Looking for a Software Engineer with knowledge in Hadoop and Spark. Experience with data mining, Data Governance Frameworks and stream processing technologies (Kafka, Spark Streaming)
- Develop Spark applications by using Scala and deploy Spark streaming applications with optimized no. of executors, write ahead logs & check point configurations.
- Develop Spark code using Scala and Spark-sql for faster testing , processing of data, improving the performance and optimization of the existing algorithms using Spark-context, Spark-sql, Data Frames, Pair Rdd’s, Spark yarn.
- Design multiple POC’s/prototype using Spark and deploy on the yarn cluster, compare the performance of Spark with sql. also, create data pipeline for different events of ingestion, aggregation and load corresponding data into glue catalog tables in HDFS location to serve as feed for abstraction layer and downstream application.
- Coordinate with production warranty support group to develop new releases and check for the failed jobs to resolve the issue and work with QA in creating test cases, and assist in creating implementation plans.
- Create Elastic MapReduce(EMR) clusters and set up environments on amazon AWS EC2 instances and import data from AWS S3 into Spark Rdd, perform transformations and actions on Rdd’s.
- Collect data using Spark streaming from AWS S3 bucket in near-real-time and performs necessary transformations and aggregations to build the data model and persists the data in HDFS.
- Working with Spark ecosystem using Spark sql and Scala queries on different formats like text file, csv file. extensively work with parquet file formats.

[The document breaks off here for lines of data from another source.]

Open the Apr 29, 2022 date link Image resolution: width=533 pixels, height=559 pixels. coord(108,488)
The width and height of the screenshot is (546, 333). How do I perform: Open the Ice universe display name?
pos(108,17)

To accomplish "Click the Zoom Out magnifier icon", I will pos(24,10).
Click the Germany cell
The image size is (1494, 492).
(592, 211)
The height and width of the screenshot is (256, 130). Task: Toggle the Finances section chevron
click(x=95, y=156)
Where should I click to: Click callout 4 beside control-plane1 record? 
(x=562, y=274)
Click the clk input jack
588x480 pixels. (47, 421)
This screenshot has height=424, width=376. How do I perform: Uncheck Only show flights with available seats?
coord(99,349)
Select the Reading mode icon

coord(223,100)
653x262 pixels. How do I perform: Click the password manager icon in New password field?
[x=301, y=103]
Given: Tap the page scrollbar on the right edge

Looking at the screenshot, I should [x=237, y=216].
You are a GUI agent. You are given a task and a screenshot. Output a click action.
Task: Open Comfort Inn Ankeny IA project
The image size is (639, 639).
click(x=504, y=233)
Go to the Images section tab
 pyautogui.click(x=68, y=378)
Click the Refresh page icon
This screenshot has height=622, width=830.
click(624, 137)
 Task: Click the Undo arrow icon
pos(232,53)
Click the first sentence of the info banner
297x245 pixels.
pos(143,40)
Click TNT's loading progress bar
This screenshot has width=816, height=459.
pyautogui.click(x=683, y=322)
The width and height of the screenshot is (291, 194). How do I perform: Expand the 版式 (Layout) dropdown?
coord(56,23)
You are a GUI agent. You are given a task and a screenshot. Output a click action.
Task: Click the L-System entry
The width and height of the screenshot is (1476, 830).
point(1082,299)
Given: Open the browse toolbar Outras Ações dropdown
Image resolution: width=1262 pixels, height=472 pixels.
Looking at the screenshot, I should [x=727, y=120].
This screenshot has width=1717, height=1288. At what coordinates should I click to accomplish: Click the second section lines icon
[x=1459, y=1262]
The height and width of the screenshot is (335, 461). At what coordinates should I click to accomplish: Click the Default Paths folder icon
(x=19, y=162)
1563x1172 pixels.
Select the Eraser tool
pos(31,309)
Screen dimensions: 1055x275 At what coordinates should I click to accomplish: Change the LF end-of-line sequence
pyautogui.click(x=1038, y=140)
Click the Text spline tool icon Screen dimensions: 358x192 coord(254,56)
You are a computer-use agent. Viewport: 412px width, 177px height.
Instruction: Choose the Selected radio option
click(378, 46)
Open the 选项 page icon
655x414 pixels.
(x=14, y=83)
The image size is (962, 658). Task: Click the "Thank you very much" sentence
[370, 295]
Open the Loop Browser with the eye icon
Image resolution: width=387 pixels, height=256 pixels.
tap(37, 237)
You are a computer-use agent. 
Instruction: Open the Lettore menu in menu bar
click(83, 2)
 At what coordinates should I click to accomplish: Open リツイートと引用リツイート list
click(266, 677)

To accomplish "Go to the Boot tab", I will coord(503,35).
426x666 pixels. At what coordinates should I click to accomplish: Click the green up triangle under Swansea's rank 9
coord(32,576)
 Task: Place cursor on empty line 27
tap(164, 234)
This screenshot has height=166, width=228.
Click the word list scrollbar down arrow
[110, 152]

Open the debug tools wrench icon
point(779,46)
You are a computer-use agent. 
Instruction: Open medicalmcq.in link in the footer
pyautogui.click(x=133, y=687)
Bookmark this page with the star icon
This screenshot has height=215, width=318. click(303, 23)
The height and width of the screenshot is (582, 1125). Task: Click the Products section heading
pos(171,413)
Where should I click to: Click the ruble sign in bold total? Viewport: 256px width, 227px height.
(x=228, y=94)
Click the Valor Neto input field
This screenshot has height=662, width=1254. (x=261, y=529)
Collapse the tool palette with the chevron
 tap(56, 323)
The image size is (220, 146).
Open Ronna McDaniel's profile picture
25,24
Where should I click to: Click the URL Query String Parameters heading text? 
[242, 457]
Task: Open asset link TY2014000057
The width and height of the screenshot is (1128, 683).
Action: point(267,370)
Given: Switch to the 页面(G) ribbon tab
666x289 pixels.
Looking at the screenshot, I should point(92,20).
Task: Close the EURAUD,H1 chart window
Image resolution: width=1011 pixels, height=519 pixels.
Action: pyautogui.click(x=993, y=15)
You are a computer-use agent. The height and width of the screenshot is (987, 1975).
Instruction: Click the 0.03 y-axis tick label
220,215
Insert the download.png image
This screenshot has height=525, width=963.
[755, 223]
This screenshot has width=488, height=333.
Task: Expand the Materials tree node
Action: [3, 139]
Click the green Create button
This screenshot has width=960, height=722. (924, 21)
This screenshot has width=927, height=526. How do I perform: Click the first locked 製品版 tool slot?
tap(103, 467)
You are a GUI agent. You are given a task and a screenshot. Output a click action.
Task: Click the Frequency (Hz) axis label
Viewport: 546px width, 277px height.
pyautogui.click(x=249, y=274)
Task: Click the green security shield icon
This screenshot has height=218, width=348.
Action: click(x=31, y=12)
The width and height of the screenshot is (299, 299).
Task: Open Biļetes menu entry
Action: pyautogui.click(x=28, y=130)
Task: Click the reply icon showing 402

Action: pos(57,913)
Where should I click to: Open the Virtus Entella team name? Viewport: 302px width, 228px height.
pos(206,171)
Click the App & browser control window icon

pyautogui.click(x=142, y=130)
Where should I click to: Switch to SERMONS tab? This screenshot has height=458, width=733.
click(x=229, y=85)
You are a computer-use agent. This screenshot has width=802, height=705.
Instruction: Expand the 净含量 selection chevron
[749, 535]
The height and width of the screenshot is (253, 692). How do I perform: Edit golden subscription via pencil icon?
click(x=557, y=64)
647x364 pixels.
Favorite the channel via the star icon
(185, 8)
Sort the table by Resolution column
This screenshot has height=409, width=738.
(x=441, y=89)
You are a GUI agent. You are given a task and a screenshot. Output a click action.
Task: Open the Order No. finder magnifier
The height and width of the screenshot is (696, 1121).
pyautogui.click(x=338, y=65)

- Implement a mechanism for triggering the Spark applications on EMR on file arrival from the client.
- Work on continuous integration of application using Jenkins, rundeck and CICD pipelines. Coordinate with the team on many design decisions and translate functional and technical requirements into detail programs running on Spark.
- Create mappings and workflows to extract and load data from relational databases, flat file sources and legacy systems using azure. Implement an application to do the address normalization for all the clients datasets and administer the cluster and tuning the memory based on the Rdd usage.
- The minimum education requirements to perform the above job duties are a Bachelor’s degree in Computer Science, Applications, Engineering or related technical field.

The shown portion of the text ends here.